Medical call to Japan to abandon the planned release of over 1.3 million tons of radioactively contaminated water from the Fukushima Daiichi nuclear power plant disaster into the Pacific Ocean

As physicians with professional responsibility to promote and protect long-term human and planetary health, we urge the Government of Japan to stop the planned release of large amounts of radioactively contaminated water from the damaged Fukushima Daiichi nuclear plant into the Pacific Ocean. We consider that the plan to use the Pacific Ocean has a radioactive waste dump involves risks to oceanic and human health and is neither responsible nor sustainable.

Instead we urge full, evidence-based and transparent consideration of several viable alternative approaches, including storage in purpose-built seismically safe tanks, possibly after initial purification, subsequent use in concrete for structural applications with little or no potential for contact with humans and other organisms, and bioremediation for some important isotopes such as strontium-90. All the proposed alternatives would have orders of magnitude less impact and avoid transboundary impacts.

Concerns

We contend that an of ‘out of sight out of mind’ and ‘dilution is the solution to pollution’ approach belongs in a past century. It ignores the significant transboundary, transgenerational and human rights issues involved in this planned radioactive dumping, projected to continue over the next 40 years.

Concerns about Japan’s ocean dumping plans have been strongly voiced by China and South Korea, and by numerous Pacific island nations. Multiple UN Special Rapporteurs have severely criticised the plan, which has also been opposed by the United States National Association of Marine Laboratories and many regional and international health and environmental civil society organisations.

In our view, the argument that the site is running out of room to store water is invalid. Contaminated water will continue to be generated for many decades, and there is plenty of nearby space available that will be unfit for other uses for a long time and is already being used to store large amounts of contaminated soil from around the prefecture. There is in fact no urgency to begin ocean discharge.
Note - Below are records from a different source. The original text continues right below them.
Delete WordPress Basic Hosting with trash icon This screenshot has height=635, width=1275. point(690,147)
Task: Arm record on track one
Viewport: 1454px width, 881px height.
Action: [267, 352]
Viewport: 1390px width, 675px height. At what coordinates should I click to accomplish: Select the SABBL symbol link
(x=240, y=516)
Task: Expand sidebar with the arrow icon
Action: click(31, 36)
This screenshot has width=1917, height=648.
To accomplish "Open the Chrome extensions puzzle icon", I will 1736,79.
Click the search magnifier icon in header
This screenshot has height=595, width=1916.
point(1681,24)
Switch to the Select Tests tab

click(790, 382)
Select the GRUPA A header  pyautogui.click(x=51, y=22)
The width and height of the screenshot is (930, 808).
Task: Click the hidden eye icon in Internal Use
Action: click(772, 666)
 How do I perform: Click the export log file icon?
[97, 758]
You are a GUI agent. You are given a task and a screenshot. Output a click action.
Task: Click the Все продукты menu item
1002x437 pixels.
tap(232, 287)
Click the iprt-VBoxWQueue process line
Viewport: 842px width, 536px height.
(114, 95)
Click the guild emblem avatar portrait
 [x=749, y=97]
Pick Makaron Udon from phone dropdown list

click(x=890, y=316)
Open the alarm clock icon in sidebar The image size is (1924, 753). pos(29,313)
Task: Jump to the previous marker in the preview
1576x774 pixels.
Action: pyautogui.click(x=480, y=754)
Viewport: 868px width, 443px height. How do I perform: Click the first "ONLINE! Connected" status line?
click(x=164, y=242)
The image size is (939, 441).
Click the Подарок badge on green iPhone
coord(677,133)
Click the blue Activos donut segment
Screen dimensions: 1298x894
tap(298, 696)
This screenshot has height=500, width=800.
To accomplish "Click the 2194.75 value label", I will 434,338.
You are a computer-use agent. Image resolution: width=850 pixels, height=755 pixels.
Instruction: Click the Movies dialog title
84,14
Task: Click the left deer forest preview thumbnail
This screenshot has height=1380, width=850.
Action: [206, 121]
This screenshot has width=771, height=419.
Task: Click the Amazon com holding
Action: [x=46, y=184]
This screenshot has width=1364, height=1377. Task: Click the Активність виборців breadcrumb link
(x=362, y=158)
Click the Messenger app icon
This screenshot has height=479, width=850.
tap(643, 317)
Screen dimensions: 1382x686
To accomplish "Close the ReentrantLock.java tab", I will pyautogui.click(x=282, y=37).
Japanese government commitments

We recall that in 1985, the Pacific Islands Forum (PIF) welcomed the then Japanese prime minister’s statement that “Japan had no intention of dumping radioactive waste in the Pacific Ocean in disregard of the concern expressed by the communities of the region”. The current plan is inconsistent with this commitment.

PIF Secretary-General Henry Puna has noted Prime Minister Kishida’s reassurance during Japan’s regular meeting with the Forum in July 2022 of the need to progress this matter consistent with international law and verifiable science. The Secretary-General’s calls for postponement of the planned discharge in order to allow adequate consideration of alternative options and to engage in respectful and full evidence-based consultation with Pacific nations in planning the best course of action have been ignored.

Independent scientific assessment

The most authoritative independent scientific assessment of the planned discharge has been conducted by a five-member independent international scientific panel appointed by the PIF. The experts were unanimous in their conclusions and recommendations. Their main conclusions:

*TEPCO’s knowledge of the specific radionuclide contents of all the tanks is seriously deficient. Only roughly one quarter of the more than 1000 tanks at the site have been sampled at all, and in almost all cases only nine or fewer of 64 total radionuclides are measured in the data shared with PIF. TEPCO’s assumptions of consistent ratios of various radionuclides across different tanks are contradicted by the data, which show many thousand-fold variation.

*Sampling and measurements have been unrepresentative, statistically deficient and biased, and have not included the debris and sludges, which Japan has acknowledged are present in at least some of the tanks. Sludges and debris are likely to be most radioactive.

*More than 70 percent of the tanks which had gone through ALPS (Advanced Liquid Processing System), designed to remove most of the radioactive contaminants, will require re-treatment. For some isotopes, the levels after treatment are up to 19,900 times higher than the regulatory limits for discharge. There is no evidence confirming that even repeated processing through ALPS can provide consistently effective purification.

*There has been no adequate consideration of the behavior of radioactive elements in the ocean, with transport by ocean currents and organisms, accumulation and concentration in biota and sea floor sediments, or the behavior of organically bound tritium in an ocean environment. The seafloor off Japan’s east coast still contains up to 10,000 times the cesium concentration as before the disaster, before any planned discharge.

*Neither TEPCO nor the IAEA acknowledged or addressed the many serious scientific questions raised by the panel. For example, TEPCO reported that tanks sampled in 2019 contained tellurium-127, an isotope with a half-life of only 9 hours. This signifies either that unadmitted accidental criticality with fission reactions are occurring on an ongoing basis in the molten reactor cores, or that the measurements are wrong. However no satisfactory answers were provided. Indeed the IAEA cut off contact with the panel.

The independent expert panel recommended unanimously that the planned ocean dumping should not proceed. Their overwhelming case, based on scientific evidence and the need to minimise transboundary and transgenerational impacts, is that new approaches and alternatives to ocean dumping are needed and are the responsible way forward.

Conclusion

We call on Japan to stop the plan to use the Pacific Ocean as a radioactive waste dump and instead to pursue an approach which protects ocean and human health.